I believe they called this an “anglo.” Kinda like an afro, but – then again – totally not. It was particularly popular for Jewish guys – of which Steve is most definitely.
Indeed, Steve comes in third among Jewish pitchers – behind Ken Holtzmann and some guy named Colfax or Koufax or something – in wins and strikeouts. Overall, he was up for 12 years, winning just over 100 games.
He had one incredible year, 1980, where he went 25-7 and nabbed the Cy. He also, unfortunately, blew his arm out – primarily by throwing about 50% curve balls. The year after, he went 4-2, and was then out of baseball. He left with no regrets, though, saying once, “I knew it would ruin my arm. But one year of 25–7 is worth five of 15–15.”
Hippie freak and proud of it.
I always liked Ted Simmons. To me, he seemed like one pretty darn good catcher. Others think so too. In fact, the first suggestion for Ted on Google is “ted simmons hall of fame.” Considering his actual HoF vote never topped 4%, though, it sounds like the powers that be may not exactly agree.
That said, Simmons did put up some pretty good numbers. Over 21 years, he totaled not quite 9000 at bats, almost 250 homers, almost 1400 RBIs, almost 2500 hits, and a .285 average. He was an eight-time All Star as well.
Finally, let’s look at his baseball-reference.com similarity scores. Of his ten most similar players, eight are in the Hall, including fellow catchers Berra and Fisk.
All in all, if it were up to me, I’d be singing that Paul McCartney tune, “Do me a favor / Open the door, and let ‘em in …”
Hey, it’s Tim Lincecum!
Except for the hair, Stan Wall was unfortunately no Tim Lincecum. Stan was up for three years with the Dodgers, tossing 66 innings and finishing 4-6 with a 3.86 ERA. Somehow, he managed to get up to the plate only six times in that span. (And, no, he never did get on base.)
There’s not a lot out there on Stan. It’s not a super uncommon name, though, so our poor guy has to compete with many other Stan Walls – a minority business leader, a boxer, a rugby ref, a street in West Monroe, LA ... My diligent searching also uncovered this rather interesting site, www.stanwall.com, which seems to be encouraging Stans of the world to unite, but which actually makes no sense whatsoever.
That eye is kinda creeping me out.
Rick Auerbach was a middle infielder who somehow managed to parlay very mediocre gifts into ten years in the bigs. I’m talking about a lifetime average of .220 and never topping two figures in homers.
He did have one year as a regular however. Somehow or other, the Brewers were desperate enough to give him 550 at bats in 1972. He rewarded that vote of confidence with a .218 average, two dingers, and 30 RBIs. He did, though, manage to nab 24 bases.
I understand he’s also quite the bowler.
Yup, that’s why.
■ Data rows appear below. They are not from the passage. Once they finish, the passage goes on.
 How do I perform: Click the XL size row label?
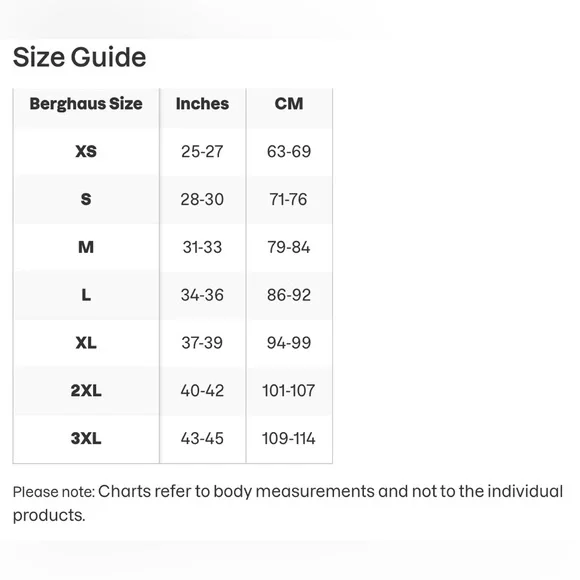click(86, 343)
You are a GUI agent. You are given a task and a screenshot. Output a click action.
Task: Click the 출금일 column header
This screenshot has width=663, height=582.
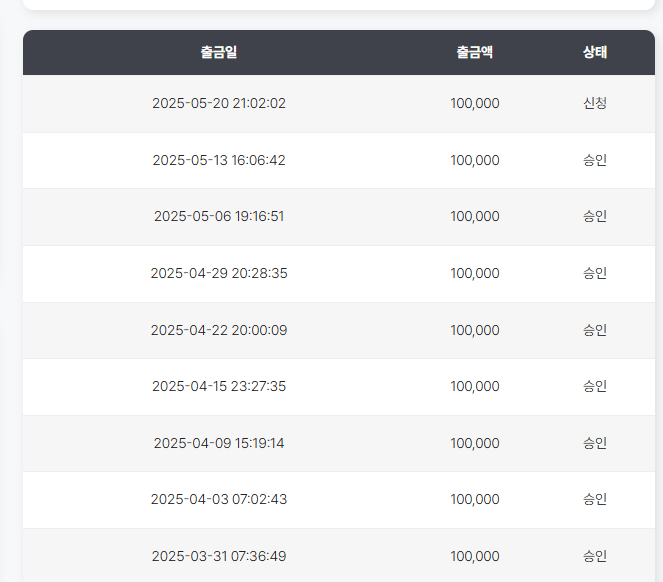(219, 52)
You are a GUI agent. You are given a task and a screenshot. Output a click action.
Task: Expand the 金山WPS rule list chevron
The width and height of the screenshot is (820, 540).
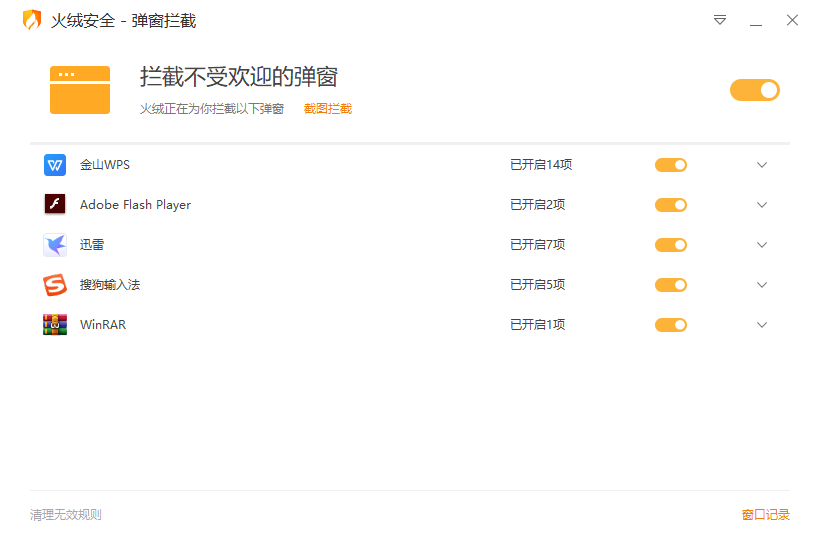pyautogui.click(x=762, y=165)
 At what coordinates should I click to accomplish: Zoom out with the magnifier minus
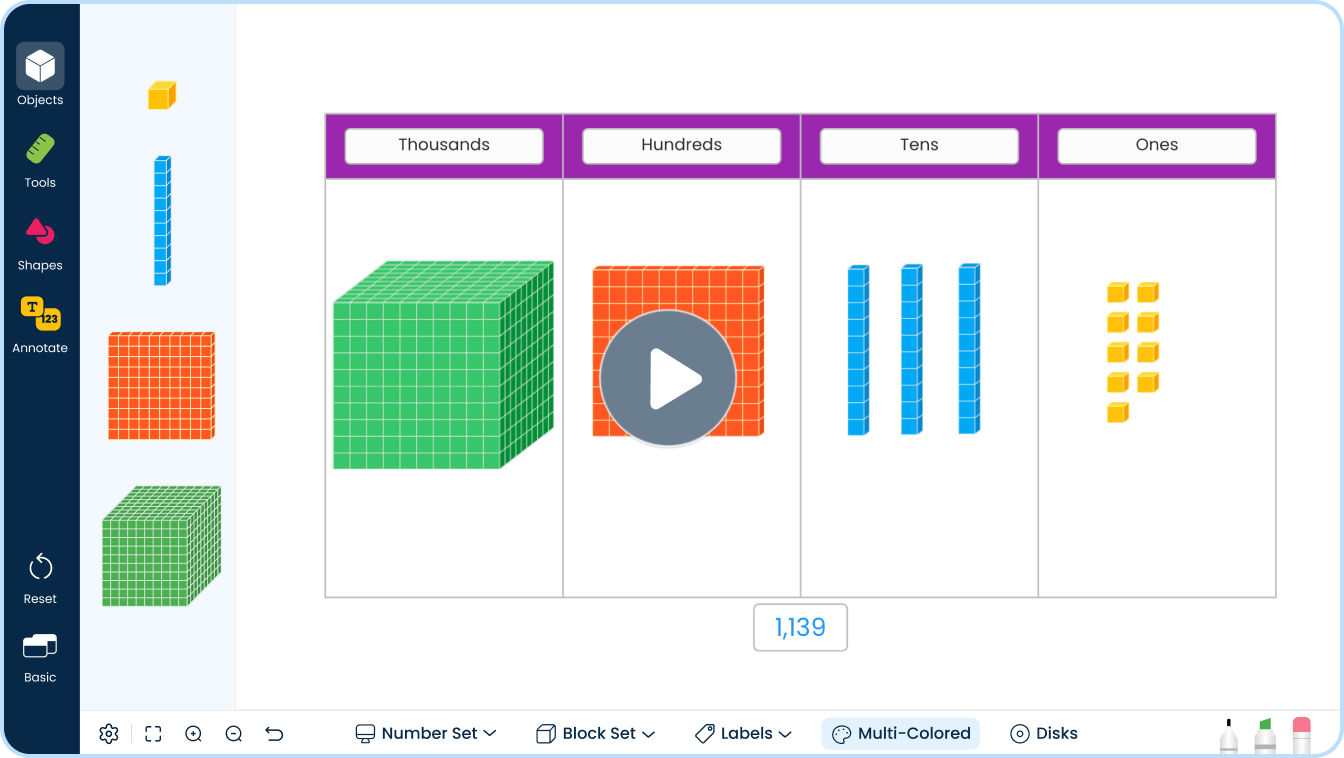234,734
Just like I thought. Rick Auerbach, meet Henry Lee Lucas – famous serial killer, and your twin brother, separated at birth.
Ohmigod, it’s Abbie Hoffman. Steal this base!
Okay, for those of you out there who are a little lacking in the lifetime experience arena (i.e., you happen to be younger than dirt), Abbie Hoffman was this radical hippie guy who went around protesting things and generally stirring things up. He was part of the Chicago Seven (and, no Mr. Millenial, that’s not a rock tribute band). He wrote a book called Steal This Book (get it now?). He had one of those incredible Jewish-guy afros … like Ross here.
Ah yes, Ross Grimsley … Not a bad pitcher, Ross finished with a 124-99 record over 11 years in the bigs. His dad, Ross Sr. also pitched in the majors.